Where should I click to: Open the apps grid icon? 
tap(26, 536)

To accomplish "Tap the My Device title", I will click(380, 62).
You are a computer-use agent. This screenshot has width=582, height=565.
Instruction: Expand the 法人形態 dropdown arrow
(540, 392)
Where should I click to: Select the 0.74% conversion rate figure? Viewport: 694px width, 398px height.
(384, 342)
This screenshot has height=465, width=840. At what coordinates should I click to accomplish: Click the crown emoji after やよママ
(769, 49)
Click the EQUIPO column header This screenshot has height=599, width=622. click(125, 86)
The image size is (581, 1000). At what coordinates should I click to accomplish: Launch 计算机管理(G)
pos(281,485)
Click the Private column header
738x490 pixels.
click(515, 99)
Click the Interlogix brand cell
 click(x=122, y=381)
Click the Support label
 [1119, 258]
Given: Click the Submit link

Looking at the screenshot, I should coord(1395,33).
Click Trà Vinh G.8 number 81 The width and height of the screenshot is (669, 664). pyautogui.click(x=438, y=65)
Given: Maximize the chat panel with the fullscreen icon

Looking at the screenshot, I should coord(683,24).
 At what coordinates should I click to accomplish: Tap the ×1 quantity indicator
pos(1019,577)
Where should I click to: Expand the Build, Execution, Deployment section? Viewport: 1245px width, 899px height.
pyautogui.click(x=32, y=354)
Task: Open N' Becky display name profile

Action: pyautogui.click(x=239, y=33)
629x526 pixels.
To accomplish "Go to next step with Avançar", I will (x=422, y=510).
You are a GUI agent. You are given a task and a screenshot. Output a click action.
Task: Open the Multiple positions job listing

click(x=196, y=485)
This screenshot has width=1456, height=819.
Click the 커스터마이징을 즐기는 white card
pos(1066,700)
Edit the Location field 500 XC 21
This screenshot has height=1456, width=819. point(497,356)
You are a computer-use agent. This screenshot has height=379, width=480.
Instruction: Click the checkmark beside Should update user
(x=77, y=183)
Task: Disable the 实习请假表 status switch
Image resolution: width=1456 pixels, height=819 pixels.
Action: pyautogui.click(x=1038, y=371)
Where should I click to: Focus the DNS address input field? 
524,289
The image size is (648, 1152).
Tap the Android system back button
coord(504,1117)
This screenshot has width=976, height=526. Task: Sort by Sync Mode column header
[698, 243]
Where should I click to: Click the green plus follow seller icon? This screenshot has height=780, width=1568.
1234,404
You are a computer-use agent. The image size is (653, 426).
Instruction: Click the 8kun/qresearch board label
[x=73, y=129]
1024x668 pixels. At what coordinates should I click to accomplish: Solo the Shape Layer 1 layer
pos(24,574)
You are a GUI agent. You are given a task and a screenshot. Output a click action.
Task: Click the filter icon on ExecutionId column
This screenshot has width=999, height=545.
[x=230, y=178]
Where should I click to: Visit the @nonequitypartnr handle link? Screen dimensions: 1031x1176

★ ★ ★ ★ ★ ★ ★

## Problem requirements:
Nothing may be dropped or altered. Copy every line above.

## Solution below:
Where should I click to: Open the apps grid icon? 
tap(26, 536)

To accomplish "Tap the My Device title", I will click(380, 62).
You are a computer-use agent. This screenshot has width=582, height=565.
Instruction: Expand the 法人形態 dropdown arrow
(540, 392)
Where should I click to: Select the 0.74% conversion rate figure? Viewport: 694px width, 398px height.
(384, 342)
This screenshot has height=465, width=840. At what coordinates should I click to accomplish: Click the crown emoji after やよママ
(769, 49)
Click the EQUIPO column header This screenshot has height=599, width=622. click(125, 86)
The image size is (581, 1000). At what coordinates should I click to accomplish: Launch 计算机管理(G)
pos(281,485)
Click the Private column header
738x490 pixels.
click(515, 99)
Click the Interlogix brand cell
 click(x=122, y=381)
Click the Support label
 [1119, 258]
Given: Click the Submit link

Looking at the screenshot, I should coord(1395,33).
Click Trà Vinh G.8 number 81 The width and height of the screenshot is (669, 664). pyautogui.click(x=438, y=65)
Given: Maximize the chat panel with the fullscreen icon

Looking at the screenshot, I should coord(683,24).
 At what coordinates should I click to accomplish: Tap the ×1 quantity indicator
pos(1019,577)
Where should I click to: Expand the Build, Execution, Deployment section? Viewport: 1245px width, 899px height.
pyautogui.click(x=32, y=354)
Task: Open N' Becky display name profile

Action: pyautogui.click(x=239, y=33)
629x526 pixels.
To accomplish "Go to next step with Avançar", I will (x=422, y=510).
You are a GUI agent. You are given a task and a screenshot. Output a click action.
Task: Open the Multiple positions job listing

click(x=196, y=485)
This screenshot has width=1456, height=819.
Click the 커스터마이징을 즐기는 white card
pos(1066,700)
Edit the Location field 500 XC 21
This screenshot has height=1456, width=819. point(497,356)
You are a computer-use agent. This screenshot has height=379, width=480.
Instruction: Click the checkmark beside Should update user
(x=77, y=183)
Task: Disable the 实习请假表 status switch
Image resolution: width=1456 pixels, height=819 pixels.
Action: pyautogui.click(x=1038, y=371)
Where should I click to: Focus the DNS address input field? 
524,289
The image size is (648, 1152).
Tap the Android system back button
coord(504,1117)
This screenshot has width=976, height=526. Task: Sort by Sync Mode column header
[698, 243]
Where should I click to: Click the green plus follow seller icon? This screenshot has height=780, width=1568.
1234,404
You are a computer-use agent. The image size is (653, 426).
Instruction: Click the 8kun/qresearch board label
[x=73, y=129]
1024x668 pixels. At what coordinates should I click to accomplish: Solo the Shape Layer 1 layer
pos(24,574)
You are a GUI agent. You are given a task and a screenshot. Output a click action.
Task: Click the filter icon on ExecutionId column
This screenshot has width=999, height=545.
[x=230, y=178]
Where should I click to: Visit the @nonequitypartnr handle link? Screen dimensions: 1031x1176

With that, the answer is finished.